### Recorded information
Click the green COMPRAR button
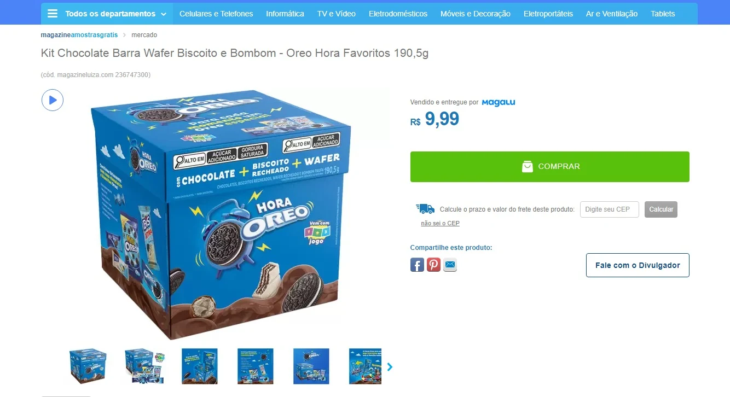730x397 pixels. (x=550, y=167)
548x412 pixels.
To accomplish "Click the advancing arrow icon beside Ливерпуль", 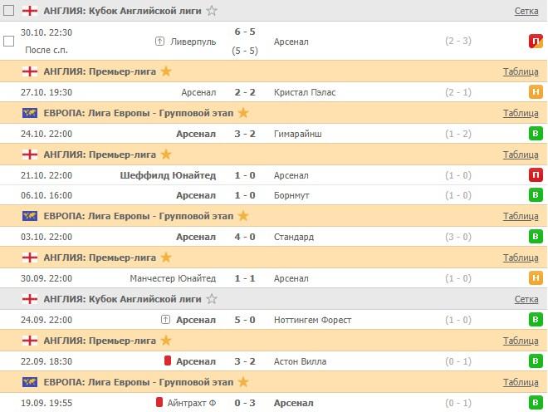I will pyautogui.click(x=159, y=41).
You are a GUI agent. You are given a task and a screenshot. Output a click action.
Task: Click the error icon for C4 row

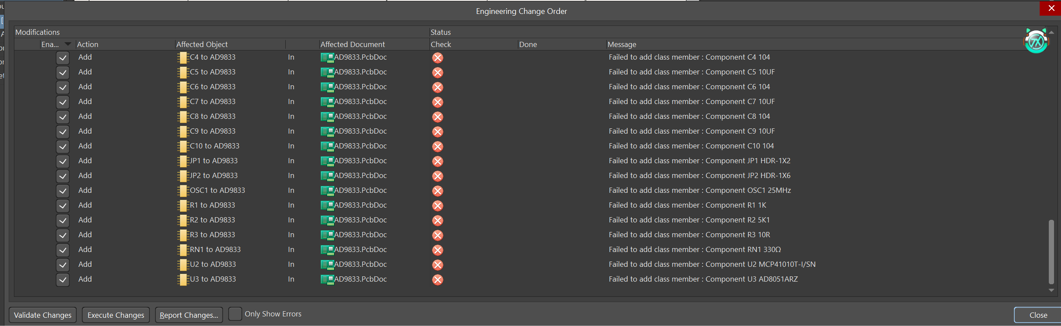tap(437, 57)
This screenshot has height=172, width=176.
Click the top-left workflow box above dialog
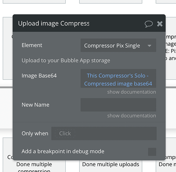tap(34, 2)
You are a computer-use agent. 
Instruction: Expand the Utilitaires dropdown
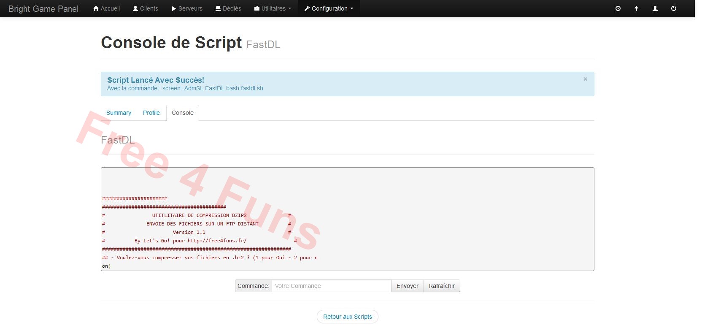click(x=273, y=8)
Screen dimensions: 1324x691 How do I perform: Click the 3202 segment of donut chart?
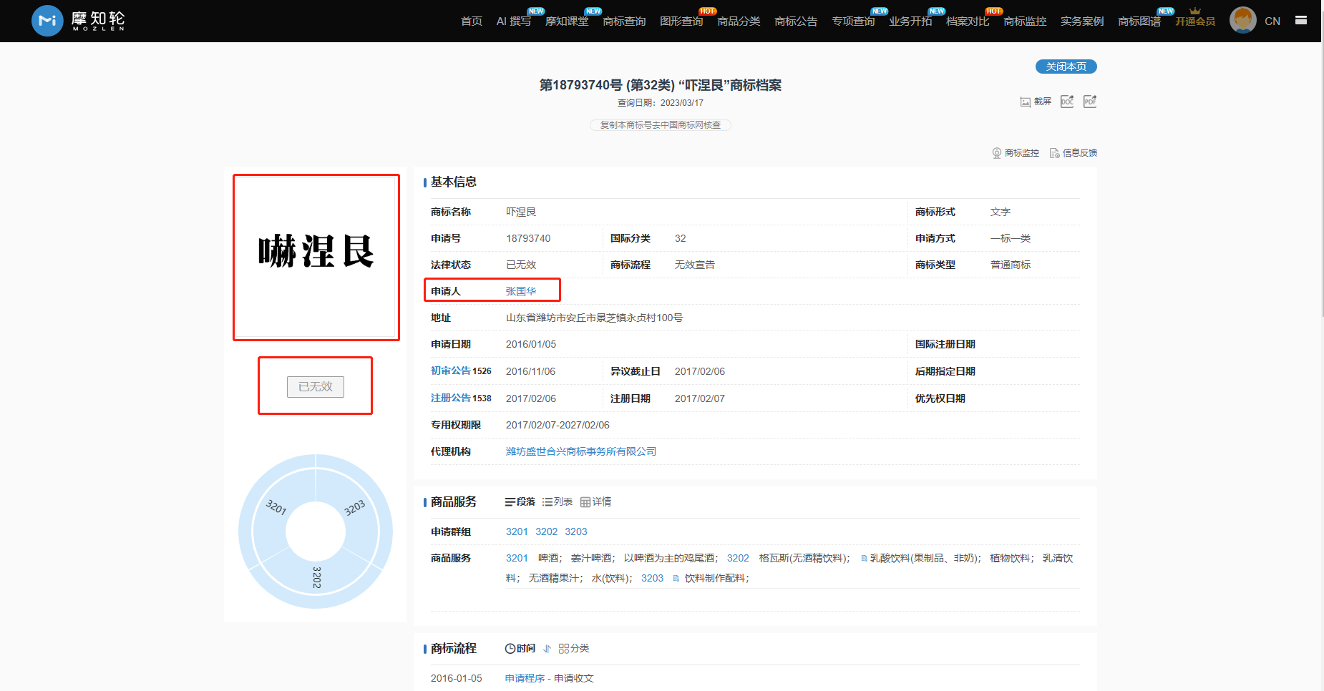point(316,579)
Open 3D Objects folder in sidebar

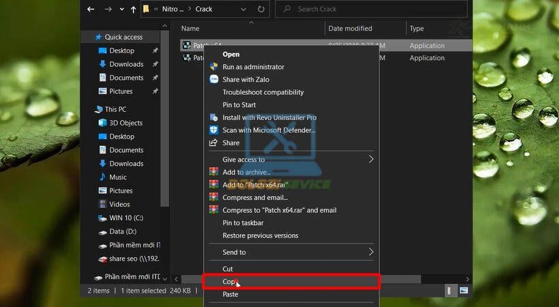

### What you will do
Every line from the one with "This screenshot has height=172, width=176." through the end of the material above should be restated word for word, with the pictures left out.

### Task output
This screenshot has height=172, width=176.
Click the top-left workflow box above dialog
tap(34, 2)
You are a computer-use agent. 
Instruction: Expand the Utilitaires dropdown
click(x=273, y=8)
Screen dimensions: 1324x691 How do I perform: Click the 3202 segment of donut chart?
point(316,579)
Open 3D Objects folder in sidebar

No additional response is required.